Clinton, who went on to become Obama’s secretary of State, came out in support of military action in Syria this week.
But there was no cloaking this move in 9/11 unity. “Before the next presidential election, we’ll know which side was right on Syria and which side was wrong,” said Republican consultant Steve Schmidt, who advised 2008 nominee John McCain.
In a sign that some Republicans are putting their feelings about the White House aside, House Speaker John Boehner and House Majority Leader Eric Cantor are backing Obama’s call for military action. That Boehner, Cantor, Pelosi, and Obama are on one side, and Paul, Rubio, and Cruz are on the other—along with liberal Democrats such as Reps. Charlie Rangel of New York and Alan Grayson of Florida—makes it starkly clear that this is no party-line vote. The old rules, under which Democrats resist military entanglements and Republicans champion foreign intervention, no longer apply. That leaves members even more isolated and confused.

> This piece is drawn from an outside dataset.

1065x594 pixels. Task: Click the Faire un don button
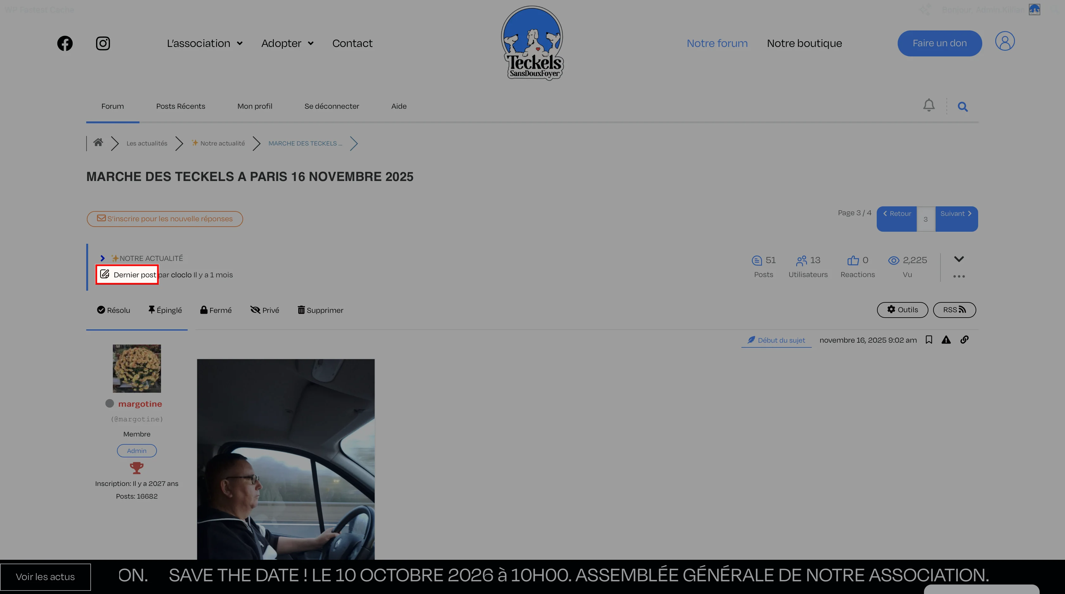pos(939,43)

Lowenthal could never have contemplated that the Democratic president who won election opposing the war in Iraq would urge him to green-light a missile strike in another part of the Middle East. Nor could Rep. Cory Gardner, R-Colo., have envisioned the split in his party over foreign intervention.

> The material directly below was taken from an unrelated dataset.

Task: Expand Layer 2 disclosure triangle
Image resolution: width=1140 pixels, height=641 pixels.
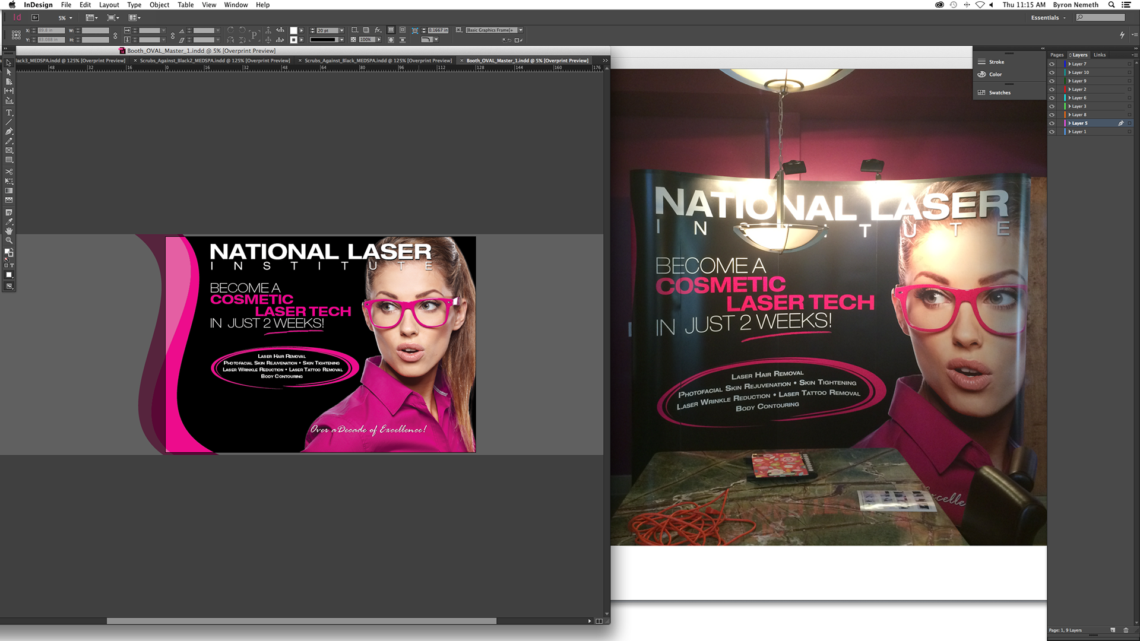Action: [1070, 90]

“Of course it matters what the speaker of the House says, but it also matters what most of the members of my community say, and my constituents from left to right oppose involvement,” Gardner said. “In the end, I will vote according to what I believe is right.”
Gardner insists the vote “transcends politics.” With the lives of women and men in uniform at stake, this isn’t like voting on the farm bill or the debt ceiling. “This vote is in a category by itself,” he said. “You can’t compare it to any other vote.”
The complexities of the crisis in Syria make it difficult to calculate political advantage. So a debate laced with politics, in some respects, is somehow liberated from politics. That makes the upcoming vote all the more unpredictable. Even the large majority of Americans wearily fed up with the dysfunction in Congress will be watching closely. No one has the luxury of turning away.